The 'quiet crisis' confronting agriculture

By Ann Tracy Mueller

© Copyright Agri-Pulse Communications, Inc.



WASHINGTON, May 28, 2014 - American agriculture is threatened by a ticking time bomb, with the country losing three acres of farmland every minute.

With over 9 billion mouths expected to be fed around the globe by 2050, one might think that U.S. leaders are focused like a laser on protecting as much productive farmland as possible. But according to the USDA's 2012 Census of Agriculture, the U.S. is losing farmland at a fairly rapid pace to strip malls, parking lots, highways and other forms of development.

In 1982, a previous census showed almost 987 million acres in farms. The number dwindled to 922 million by 2007 and to 914.5 million acres by 2012.

Lets Talk Food

Andrew McElwaine, president and CEO of American Farmland Trust (AFT), says that the Census of Agriculture doesn't tell the whole story, as it doesn't track the changes in land use such as losses to development or highlight the crops most likely to be lost. More than 90 percent of our fruits and nearly 80 percent of our vegetables are grown on farmland under pressure from development.

“In recent years, we've developed more than 50 acres of agricultural land every hour,” McElwaine said. “Since 1982, we've converted 24.1 million acres - an area the size of Indiana and Rhode Island combined.”

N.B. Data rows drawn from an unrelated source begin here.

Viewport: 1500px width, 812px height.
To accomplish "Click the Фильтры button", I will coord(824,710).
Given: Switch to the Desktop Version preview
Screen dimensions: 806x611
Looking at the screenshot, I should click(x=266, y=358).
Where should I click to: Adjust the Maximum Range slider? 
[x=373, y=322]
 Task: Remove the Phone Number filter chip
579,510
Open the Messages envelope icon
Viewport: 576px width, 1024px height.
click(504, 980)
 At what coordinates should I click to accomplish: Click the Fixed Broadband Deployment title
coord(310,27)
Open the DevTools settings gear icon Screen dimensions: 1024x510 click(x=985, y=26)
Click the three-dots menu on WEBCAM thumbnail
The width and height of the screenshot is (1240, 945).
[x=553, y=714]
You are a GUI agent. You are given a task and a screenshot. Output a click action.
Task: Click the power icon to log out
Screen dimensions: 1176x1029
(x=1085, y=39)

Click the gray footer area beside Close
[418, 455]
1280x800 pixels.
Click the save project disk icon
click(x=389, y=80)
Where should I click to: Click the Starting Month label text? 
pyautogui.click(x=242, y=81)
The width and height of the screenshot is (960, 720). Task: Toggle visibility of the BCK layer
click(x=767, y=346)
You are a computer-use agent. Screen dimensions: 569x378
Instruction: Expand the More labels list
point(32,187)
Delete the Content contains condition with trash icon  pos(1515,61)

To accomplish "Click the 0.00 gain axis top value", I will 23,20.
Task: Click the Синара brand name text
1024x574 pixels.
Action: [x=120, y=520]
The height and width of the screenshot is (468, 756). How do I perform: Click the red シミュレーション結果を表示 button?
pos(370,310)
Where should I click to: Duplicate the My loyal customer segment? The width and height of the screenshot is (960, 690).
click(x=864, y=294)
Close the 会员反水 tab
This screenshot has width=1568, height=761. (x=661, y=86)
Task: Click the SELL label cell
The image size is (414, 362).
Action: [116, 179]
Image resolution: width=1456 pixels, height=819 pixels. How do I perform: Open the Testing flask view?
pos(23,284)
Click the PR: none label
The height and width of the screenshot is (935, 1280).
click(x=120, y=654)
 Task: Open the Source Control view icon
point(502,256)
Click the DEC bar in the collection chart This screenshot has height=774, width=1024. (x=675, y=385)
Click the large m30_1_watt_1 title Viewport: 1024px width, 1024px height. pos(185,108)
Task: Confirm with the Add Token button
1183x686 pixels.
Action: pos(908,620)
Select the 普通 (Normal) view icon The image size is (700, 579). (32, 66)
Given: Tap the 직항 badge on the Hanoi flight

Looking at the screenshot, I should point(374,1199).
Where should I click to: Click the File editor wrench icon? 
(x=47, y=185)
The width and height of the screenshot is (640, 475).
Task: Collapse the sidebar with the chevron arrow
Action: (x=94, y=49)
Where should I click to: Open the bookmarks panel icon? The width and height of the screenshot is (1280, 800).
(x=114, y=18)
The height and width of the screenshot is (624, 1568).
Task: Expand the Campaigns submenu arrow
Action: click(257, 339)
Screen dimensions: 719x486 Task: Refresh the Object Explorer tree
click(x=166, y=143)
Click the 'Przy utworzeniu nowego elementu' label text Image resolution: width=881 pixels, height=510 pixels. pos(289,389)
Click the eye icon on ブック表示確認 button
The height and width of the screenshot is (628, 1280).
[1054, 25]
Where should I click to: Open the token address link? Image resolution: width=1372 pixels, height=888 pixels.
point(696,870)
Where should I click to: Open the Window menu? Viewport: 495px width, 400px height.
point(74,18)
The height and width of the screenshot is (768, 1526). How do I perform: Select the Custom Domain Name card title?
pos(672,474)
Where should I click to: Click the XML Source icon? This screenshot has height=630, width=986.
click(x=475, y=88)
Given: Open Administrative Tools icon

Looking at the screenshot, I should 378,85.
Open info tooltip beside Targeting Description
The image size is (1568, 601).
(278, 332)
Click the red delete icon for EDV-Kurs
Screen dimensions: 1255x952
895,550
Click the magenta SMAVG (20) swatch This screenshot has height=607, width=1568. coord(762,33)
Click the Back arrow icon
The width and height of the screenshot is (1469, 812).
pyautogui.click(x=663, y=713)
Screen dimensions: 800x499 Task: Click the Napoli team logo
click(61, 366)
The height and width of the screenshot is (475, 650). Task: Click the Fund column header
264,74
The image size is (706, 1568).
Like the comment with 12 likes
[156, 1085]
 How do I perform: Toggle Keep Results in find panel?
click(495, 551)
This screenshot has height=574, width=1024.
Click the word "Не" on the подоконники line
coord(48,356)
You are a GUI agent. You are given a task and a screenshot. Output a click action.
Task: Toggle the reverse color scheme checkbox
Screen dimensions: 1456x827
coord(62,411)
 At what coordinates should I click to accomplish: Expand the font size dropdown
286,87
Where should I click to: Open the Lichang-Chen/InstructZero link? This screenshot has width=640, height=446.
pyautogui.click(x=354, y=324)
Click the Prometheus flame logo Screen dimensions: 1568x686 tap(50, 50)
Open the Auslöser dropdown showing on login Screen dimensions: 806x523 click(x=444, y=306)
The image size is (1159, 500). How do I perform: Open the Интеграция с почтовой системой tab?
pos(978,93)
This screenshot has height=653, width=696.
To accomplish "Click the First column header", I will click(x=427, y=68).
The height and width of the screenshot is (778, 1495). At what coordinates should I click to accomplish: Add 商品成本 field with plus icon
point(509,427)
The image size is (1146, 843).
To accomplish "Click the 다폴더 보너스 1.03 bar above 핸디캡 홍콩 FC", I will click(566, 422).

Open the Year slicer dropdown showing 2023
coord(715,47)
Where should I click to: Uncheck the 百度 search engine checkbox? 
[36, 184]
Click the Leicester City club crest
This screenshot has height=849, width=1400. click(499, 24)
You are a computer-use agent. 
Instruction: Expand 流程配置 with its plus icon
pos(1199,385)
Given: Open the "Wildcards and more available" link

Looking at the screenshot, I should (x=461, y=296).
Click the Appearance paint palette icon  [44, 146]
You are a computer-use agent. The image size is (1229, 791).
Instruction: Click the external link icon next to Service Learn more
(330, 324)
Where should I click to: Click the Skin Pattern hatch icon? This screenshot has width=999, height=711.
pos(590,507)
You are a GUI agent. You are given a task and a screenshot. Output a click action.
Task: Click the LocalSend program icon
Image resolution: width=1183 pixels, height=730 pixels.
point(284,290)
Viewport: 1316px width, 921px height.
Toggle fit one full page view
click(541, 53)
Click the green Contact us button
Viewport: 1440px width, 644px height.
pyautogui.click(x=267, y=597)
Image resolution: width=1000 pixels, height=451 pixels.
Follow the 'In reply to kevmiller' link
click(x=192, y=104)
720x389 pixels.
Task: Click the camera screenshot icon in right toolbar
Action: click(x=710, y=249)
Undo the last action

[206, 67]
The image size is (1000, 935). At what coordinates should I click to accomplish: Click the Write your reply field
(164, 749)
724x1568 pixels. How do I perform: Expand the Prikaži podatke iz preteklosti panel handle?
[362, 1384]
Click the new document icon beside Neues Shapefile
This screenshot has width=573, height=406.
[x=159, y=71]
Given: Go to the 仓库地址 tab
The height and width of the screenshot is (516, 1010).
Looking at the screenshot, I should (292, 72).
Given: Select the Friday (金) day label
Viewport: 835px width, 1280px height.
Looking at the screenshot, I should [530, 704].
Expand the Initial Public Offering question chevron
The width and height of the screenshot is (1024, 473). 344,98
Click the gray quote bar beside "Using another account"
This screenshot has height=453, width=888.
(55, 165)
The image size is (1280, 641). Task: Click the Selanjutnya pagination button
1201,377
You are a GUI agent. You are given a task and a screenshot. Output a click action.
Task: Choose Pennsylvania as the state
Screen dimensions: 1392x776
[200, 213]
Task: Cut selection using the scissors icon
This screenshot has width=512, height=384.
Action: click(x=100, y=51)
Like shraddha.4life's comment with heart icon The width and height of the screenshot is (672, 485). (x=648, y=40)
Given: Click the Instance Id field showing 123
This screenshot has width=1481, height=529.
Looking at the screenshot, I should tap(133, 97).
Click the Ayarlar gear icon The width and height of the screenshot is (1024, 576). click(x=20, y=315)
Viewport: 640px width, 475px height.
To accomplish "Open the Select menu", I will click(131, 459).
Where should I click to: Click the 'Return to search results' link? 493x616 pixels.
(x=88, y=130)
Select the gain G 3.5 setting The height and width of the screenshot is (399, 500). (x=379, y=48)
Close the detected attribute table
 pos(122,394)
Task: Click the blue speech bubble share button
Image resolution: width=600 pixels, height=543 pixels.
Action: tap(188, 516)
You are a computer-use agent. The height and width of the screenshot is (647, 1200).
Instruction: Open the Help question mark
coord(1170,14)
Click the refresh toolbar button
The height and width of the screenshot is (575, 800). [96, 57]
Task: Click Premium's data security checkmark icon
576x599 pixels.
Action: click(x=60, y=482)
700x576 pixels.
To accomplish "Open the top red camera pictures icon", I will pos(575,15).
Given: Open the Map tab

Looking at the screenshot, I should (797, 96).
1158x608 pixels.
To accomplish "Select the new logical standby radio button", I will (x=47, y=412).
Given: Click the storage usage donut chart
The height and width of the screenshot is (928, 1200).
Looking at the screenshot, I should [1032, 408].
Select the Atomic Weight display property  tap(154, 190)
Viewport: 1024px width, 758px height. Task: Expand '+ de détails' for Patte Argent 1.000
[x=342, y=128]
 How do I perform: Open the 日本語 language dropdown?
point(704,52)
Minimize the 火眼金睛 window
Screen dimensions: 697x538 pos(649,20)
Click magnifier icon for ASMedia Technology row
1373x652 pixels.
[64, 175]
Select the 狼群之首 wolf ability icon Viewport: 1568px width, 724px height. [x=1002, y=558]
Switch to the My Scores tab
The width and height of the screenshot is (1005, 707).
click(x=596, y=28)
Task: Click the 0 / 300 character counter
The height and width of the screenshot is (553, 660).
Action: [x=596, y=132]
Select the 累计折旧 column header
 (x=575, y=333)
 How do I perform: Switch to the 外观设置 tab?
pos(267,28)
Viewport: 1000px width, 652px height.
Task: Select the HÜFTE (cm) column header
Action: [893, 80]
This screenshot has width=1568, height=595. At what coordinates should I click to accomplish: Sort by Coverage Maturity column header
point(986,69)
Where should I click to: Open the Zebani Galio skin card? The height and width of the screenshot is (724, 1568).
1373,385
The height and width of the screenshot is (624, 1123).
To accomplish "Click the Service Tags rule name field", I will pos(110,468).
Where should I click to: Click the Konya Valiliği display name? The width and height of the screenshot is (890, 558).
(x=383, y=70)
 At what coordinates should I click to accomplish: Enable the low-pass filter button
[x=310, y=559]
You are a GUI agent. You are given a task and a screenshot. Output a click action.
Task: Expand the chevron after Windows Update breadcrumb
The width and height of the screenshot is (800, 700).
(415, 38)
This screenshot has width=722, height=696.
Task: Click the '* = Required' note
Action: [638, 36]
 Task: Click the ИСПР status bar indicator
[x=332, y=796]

Estimates from the National Resources Inventory (NRI) conducted by the USDA's Natural Resources Conservation Service (NRCS), show that, regardless of a statewide increase or decrease in land in farms, every state saw rural land developed from 2007 to 2010.

In fact, all 19 states with land-in-farms increases in the 2012 census also developed “significant acres of rural land,” according to the AFT.

There are efforts to protect farmland, though - through preservation programs and planning - but it's not happening as part of any nationwide initiative.

In mid-April, Pennsylvania's Agricultural Land Preservation Board safeguarded 2,778 acres on 28 farms in 13 counties through its farmland preservation program. Since Pennsylvania's nationally renowned preservation program began in 1988, state, county and local programs have preserved nearly a half million acres for agricultural production. The commonwealth's Agriculture Secretary George Greig said, “The best agricultural land is often the best land for development, but our farmland preservation program ensures prime soils stay in farming.”

Through May 2013, 27 states had state-level purchase-of-agricultural-conservation-easement programs (PACE), protecting almost 2.4 million acres of farmland, according to the AFT Farmland Information Center's (FIC) report, “Status of State PACE Programs.”

 

But aren't these protection programs just a drop in a proverbial farmland bucket? And why isn't everyone more upset about the loss of farmland?

“This is a crisis, but it's a quiet crisis,” says Russ Shay, director of public policy at the Land Trust Alliance.

“We lose farmland one farm at a time,” Shay says. “We lose primarily smaller farms. People don't see it.”

So that begs another question: How can states with no preservation programs stem the loss of agricultural land?

Jennifer Dempsey, the FIC's director, says community planning and smart growth initiatives are important tools. In Indiana, a guide to local planning is designed to ensure “that agriculture remains a strong component of [a] county's economy.” In California, AFT is working to save 120,000 acres of farmland in the San Joaquin Valley though a “smart growth plan.”

As for preservation programs, the 2014 Farm Bill may offer some hope in helping save the nation's farmland. On May 1, Agriculture Secretary Tom Vilsack announced a new Agricultural Conservation Easements Program (ACEP), making $366 million in funds available to protect farmland through easements.

And more hope lies in a tax extenders bill currently under consideration in Congress, which increases the incentives for farmers and ranchers to enroll agricultural land in easements.

As an example, consider a family cattle ranch in Montana, clearing over $50,000 per year in income, with an easement worth $1 million. Currently, landowners who donate the conservation easements on their land may take a take a tax break of up to 30 percent per year for up to five years - in this case a maximum of $90,000 in deductions, much less than the value of the easement. Under the enhanced tax deductions, the landowner could take $50,000 in deductions per year for up to 16 years, for a total of $800,000.

Shay says this change could make donating an easement much more attractive for many ranchers and suggests it may be the only way to achieve preservation in states without preservation plans.

In an opinion piece on Agri-Pulse, Land Trust Alliance President Rand Wentworth said, “There are very few issues before us today that are black and white.  But given the demographic projections of the U.S. population growth, what is crystal clear is that the time to increase the pace, quality and permanence of land conservation is now.”